When it was time for me to return to work, Janet became our babysitter, caring for Jennifer five days a week while we worked. (And three years later, when "Sean" was born, Janet watched him as well... it was like an extended family, we shared holidays together, hosting Thanksgiving dinner at our house, etc... a few years later they moved to Texas but they have remained very dear friends and we were delighted last summer when they came to visit us here in Rhode Island.)
Jennifer's first real birthday party was for her second birthday... picture a group of toddlers bumbling about on our front lawn, chasing bubbles and balloons... Her fourth and fifth birthday parties were lots of fun, held at the Discovery Center, a marvelous hands-on children's museum in Binghamton, NY. The next year, her sixth birthday, the Discovery Center had been relocated to Ross Park (which was also the location of the Ross Park Zoo) so we decided to have a picnic party and reserved a set of picnic tables, etc. for the party. Nancy belonged to Toastmasters and she was competing in a contest that was being held in a nearby town that morning, but she would meet us at the park for the party. Howver, things ran a bit long at the competition so she was delayed in getting to the park... there I am, attempting to fasten down a plastic table cloth (the tape I had expected to use was not holding at all), keep an eye on three year old Sean and entertain/watch an increasing number of Jennifer's party guests (all of whose moms seemed to just drop them off and depart immediately)... I was nearing panic mode when I finally saw Nancy approaching. Whew! The party went off without any further problems, we partied outdoors and then lined up and went into the Discovery Center for indoor play.

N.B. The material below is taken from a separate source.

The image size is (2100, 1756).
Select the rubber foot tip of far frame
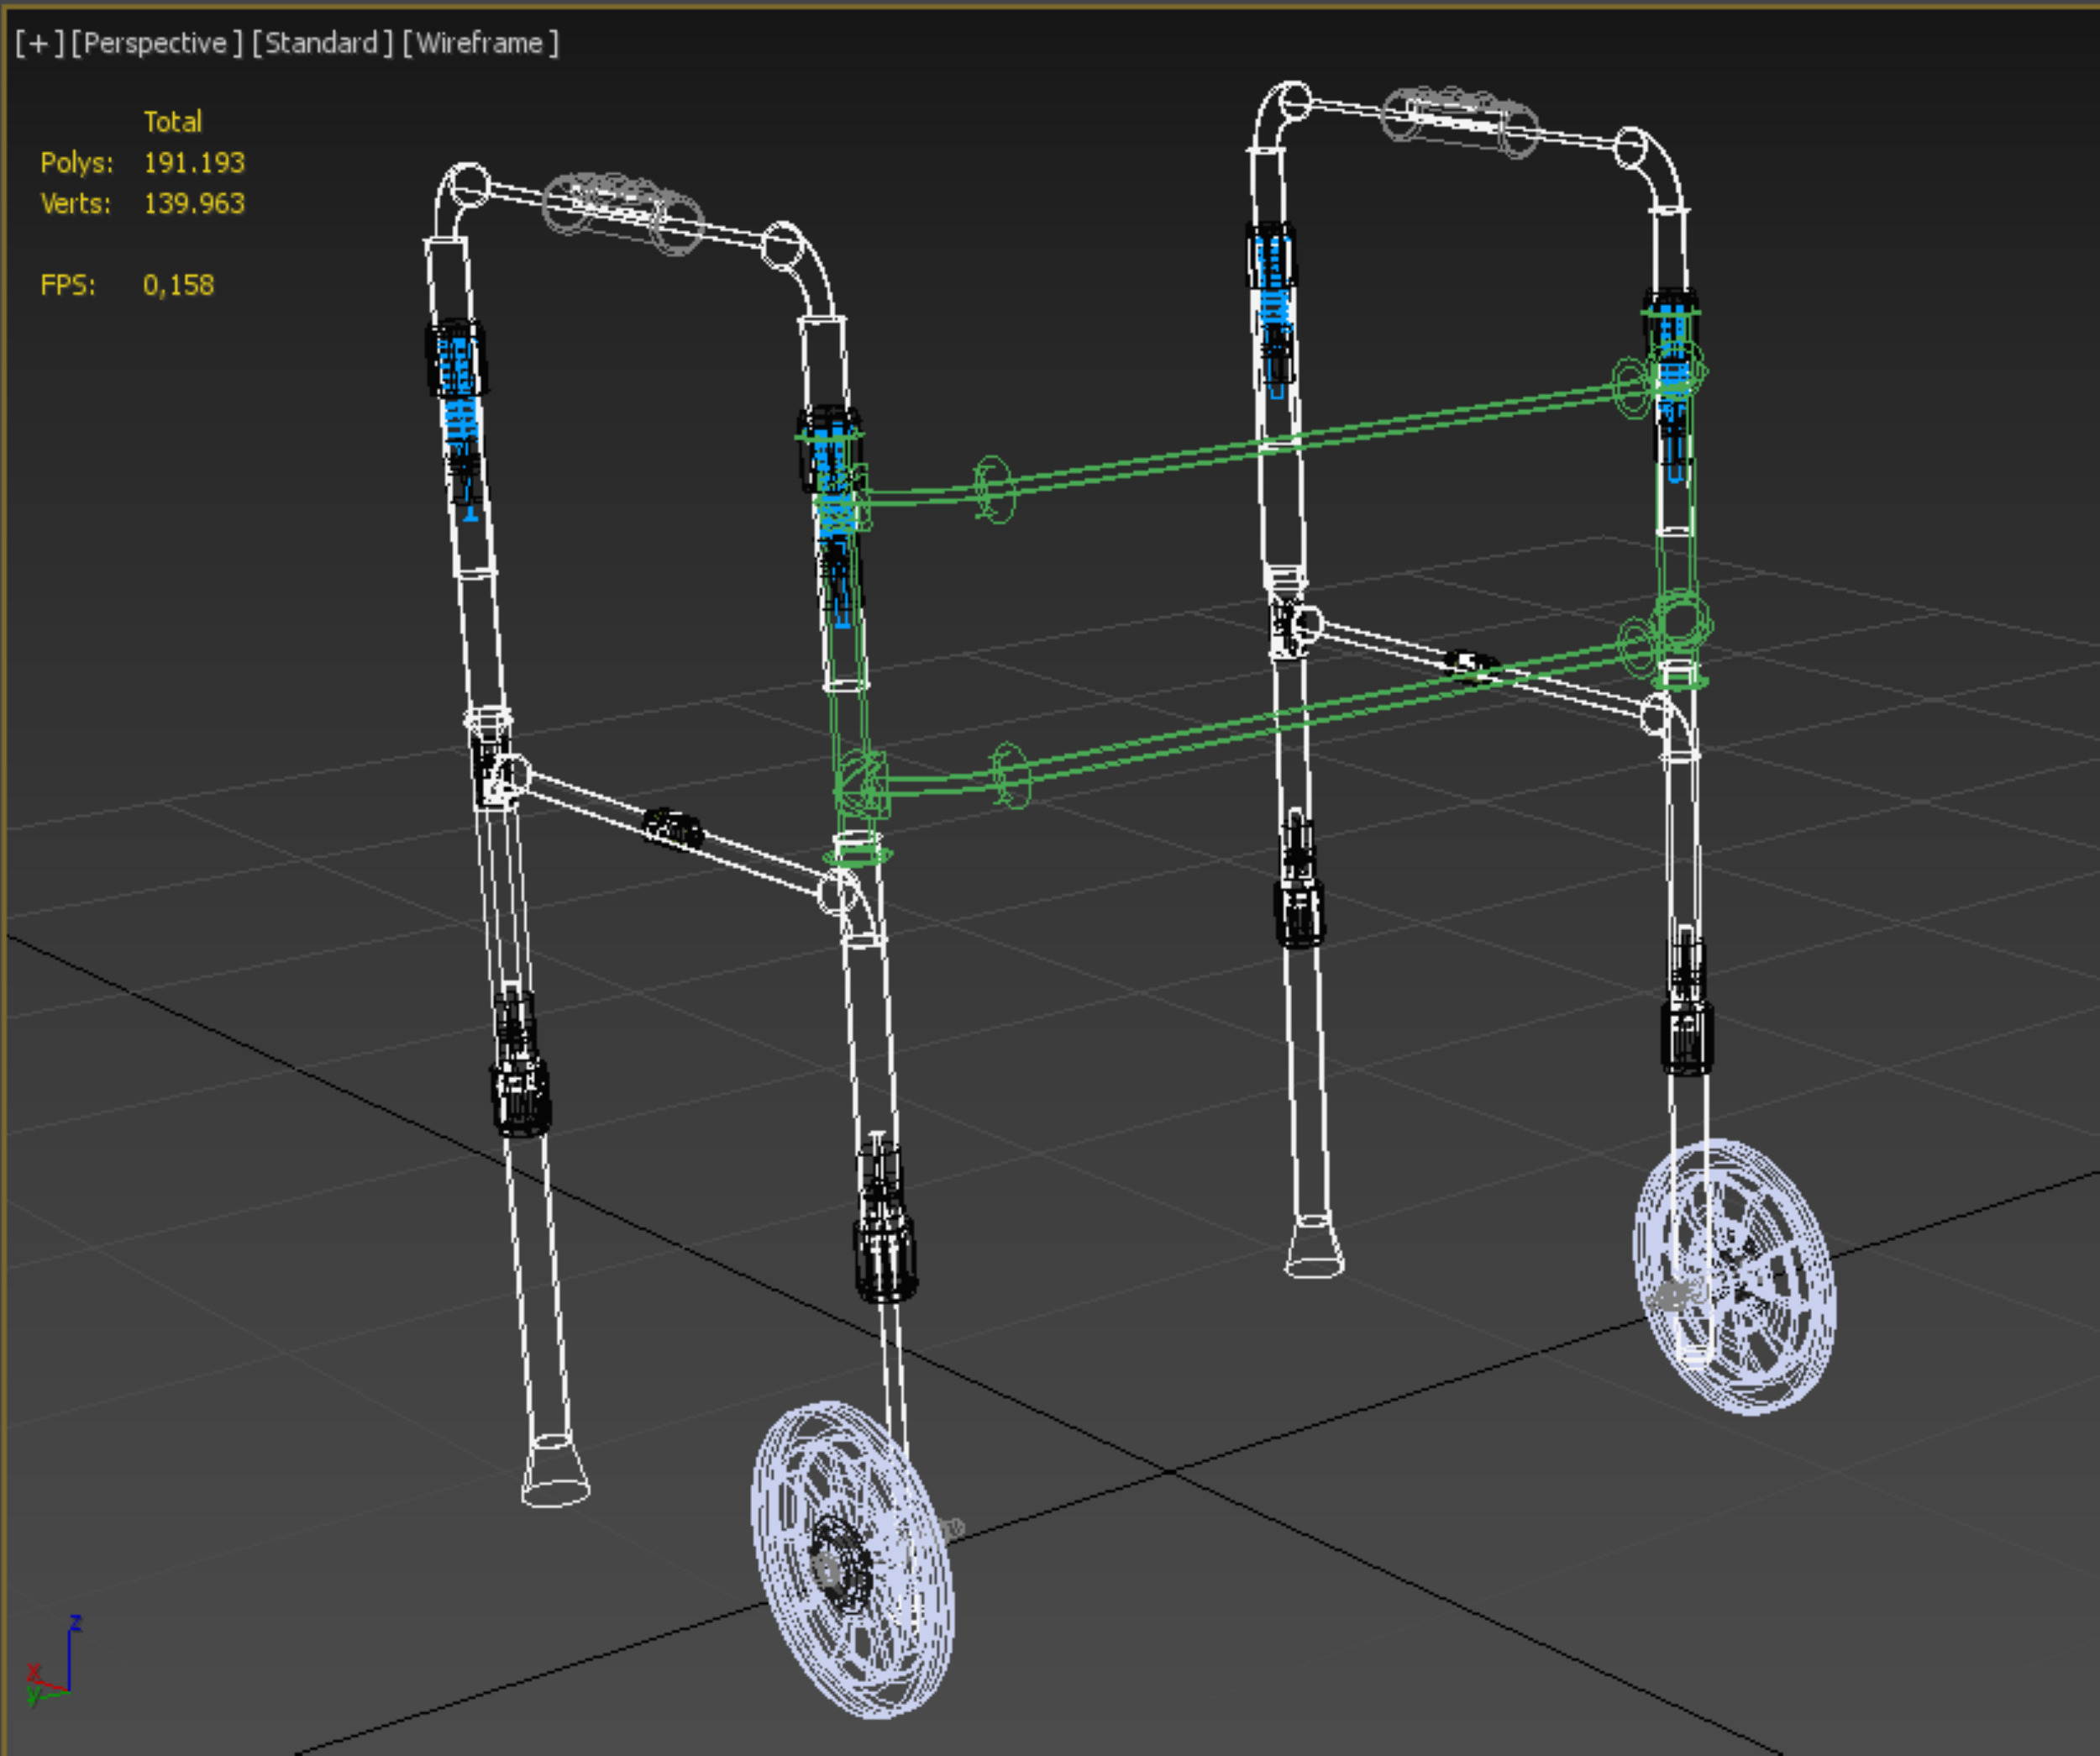1314,1248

Other parties of interest have included swim parties at the YMCA and horseback riding parties (had cake and ice cream at home and then took half a dozen girls for a trail ride for her 12th birthday, worked out so well we did it again the next year). We had moved to Rhode Island by the time her 14th birthday came around. Unfortunately we had left the details of inviting people to her and she had mentioned it to friends at school but had not obtained definite committments, so she ended up with immediate family and cousins, etc. but only one kid from school. She had a lot of people over for her 16th, her friends help decorate our basement, lots of pizza and snacks... and then six or eight of her friends slept over... much to Jennifer's annoyance as they wanted to talk late into the night but she had started a part time job and had to get up in the morning and go to work.
Tonight will be our family party, just the four of us with cake and gifts. On Saturday she is inviting her friends over for pizza and videos, etc.
Happy birthday to my wonderful daughter... I love you and I am so proud of you!